[Stored entries]

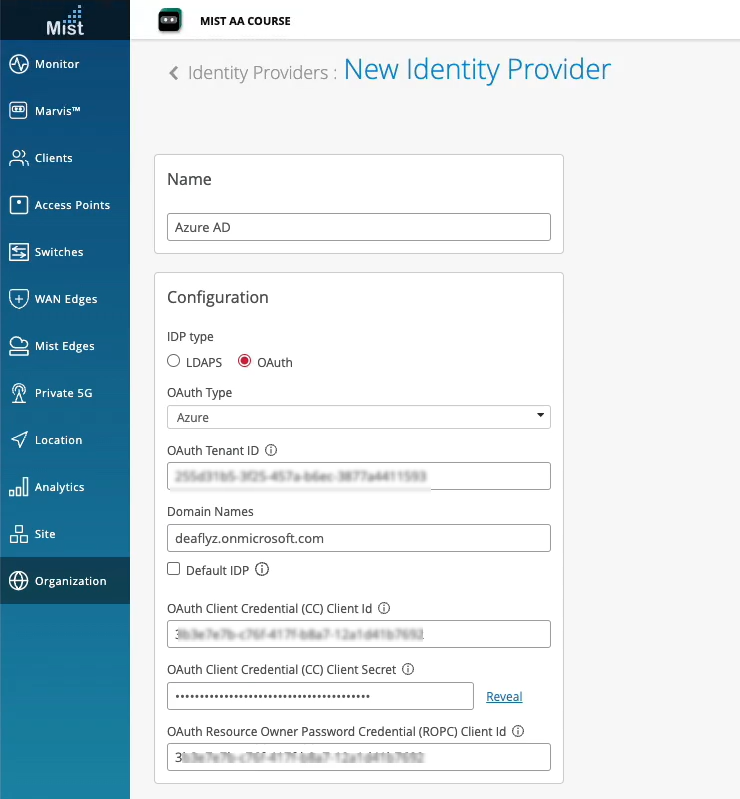Open the OAuth Type dropdown
Screen dimensions: 740x799
(359, 416)
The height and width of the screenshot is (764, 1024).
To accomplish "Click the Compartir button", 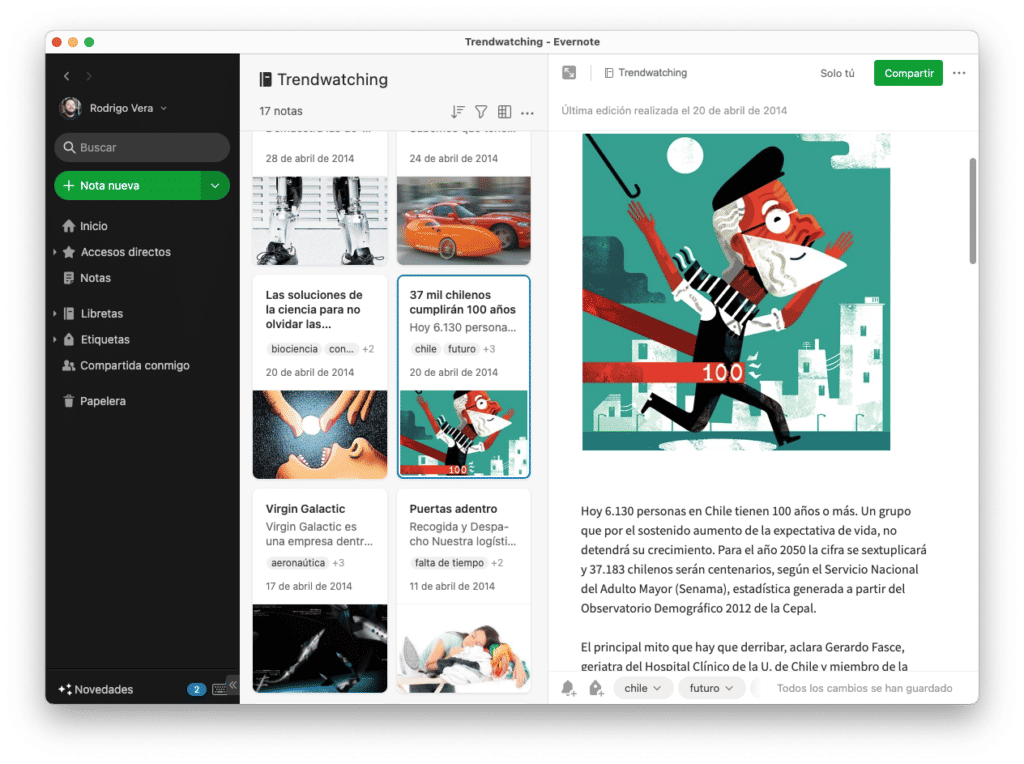I will [907, 72].
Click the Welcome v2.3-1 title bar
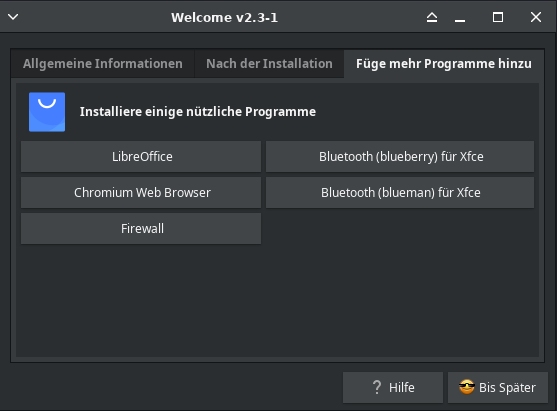 pos(224,17)
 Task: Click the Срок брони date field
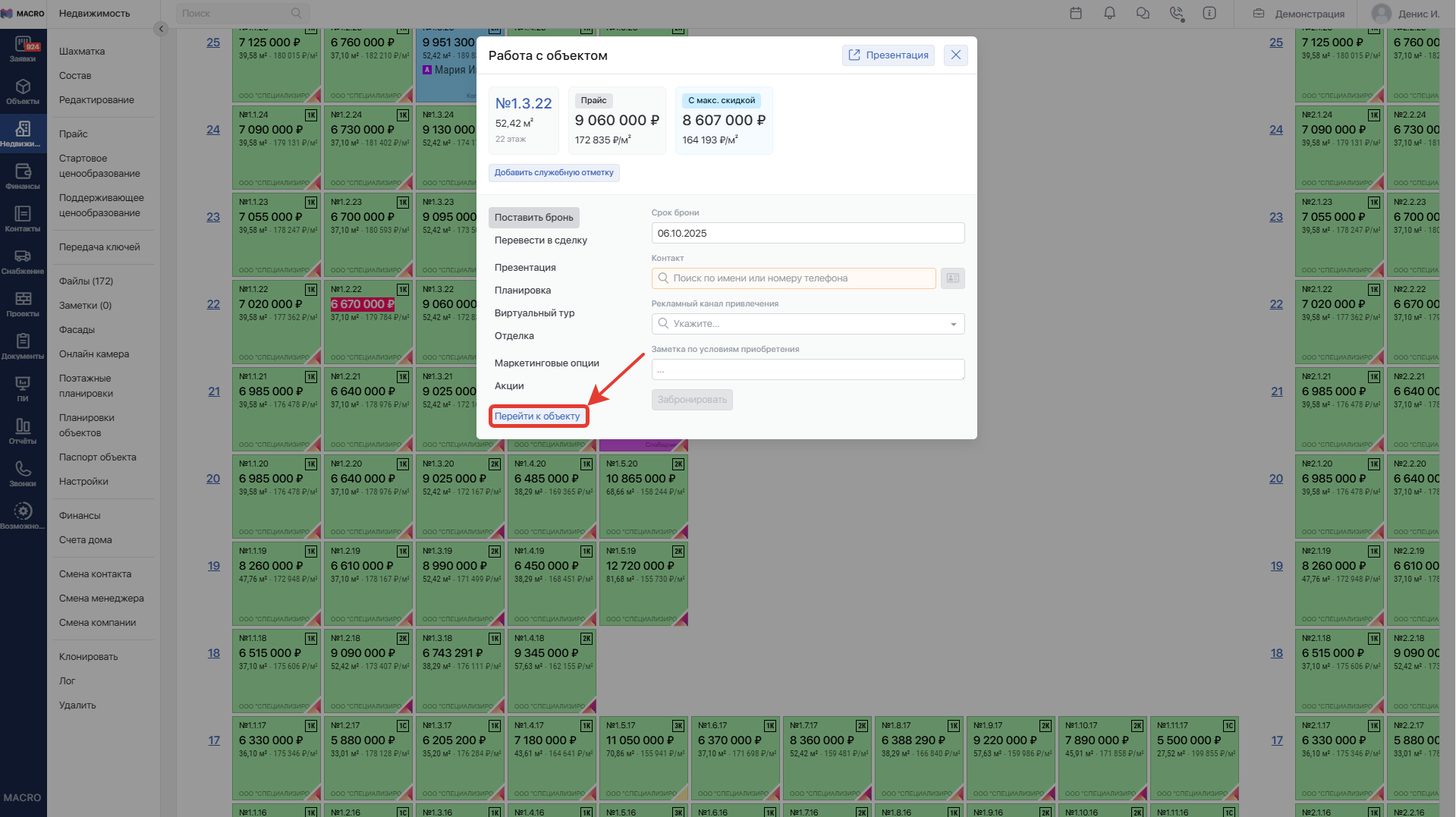click(807, 233)
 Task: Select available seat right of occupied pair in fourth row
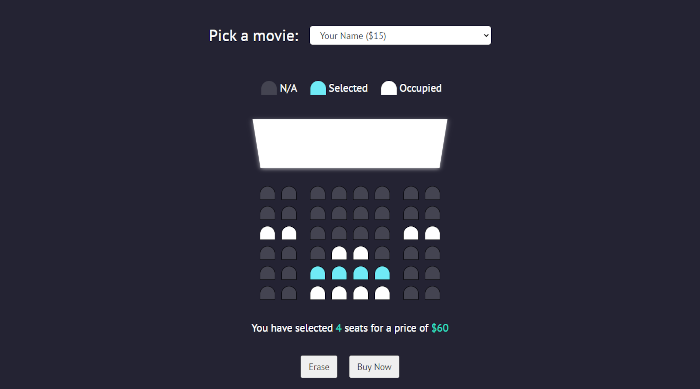(382, 253)
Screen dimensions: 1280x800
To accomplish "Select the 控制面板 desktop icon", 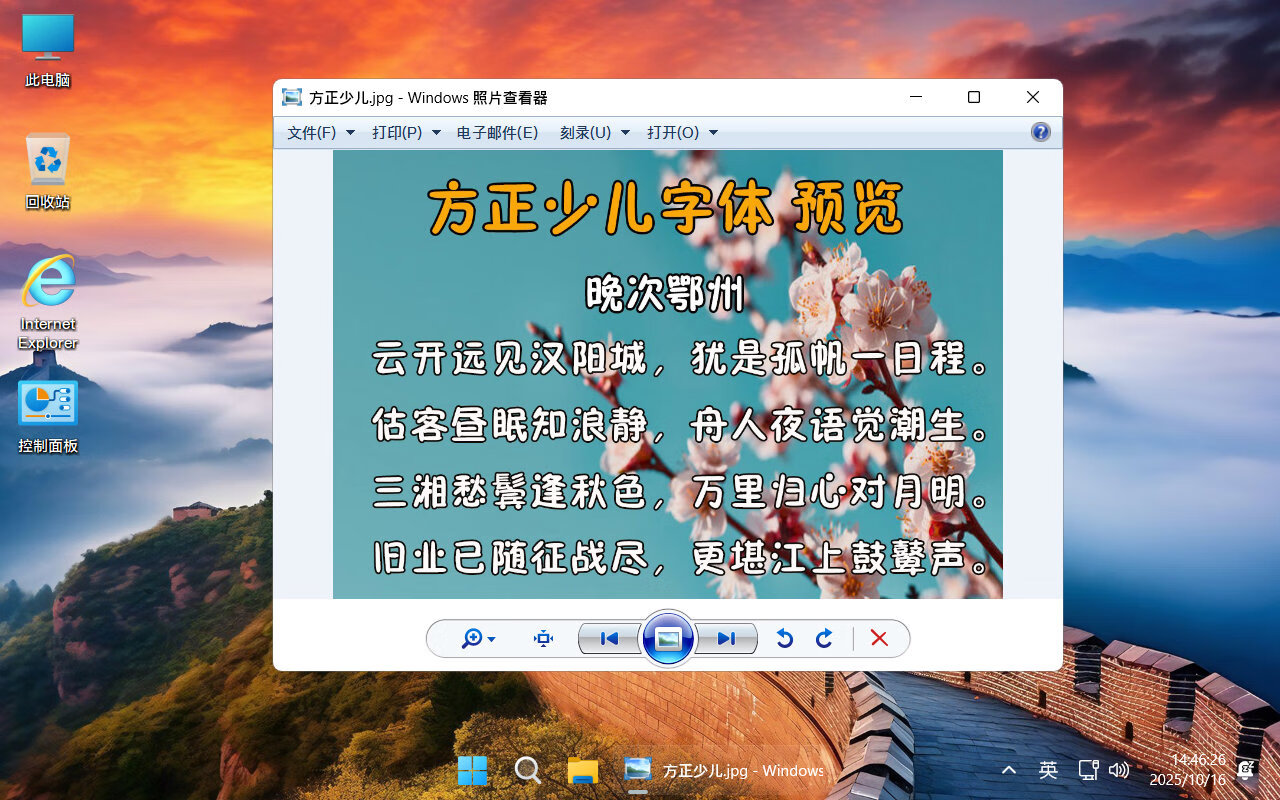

> _PROBLEM_:
Please leave out the pictures while you copy exactly the lines from the one containing "Task: Click the Срок брони date field" through the end of the records.

> _EXERCISE ANSWER_:
 Task: Click the Срок брони date field
click(807, 233)
 Task: Select available seat right of occupied pair in fourth row
(382, 253)
Screen dimensions: 1280x800
To accomplish "Select the 控制面板 desktop icon", 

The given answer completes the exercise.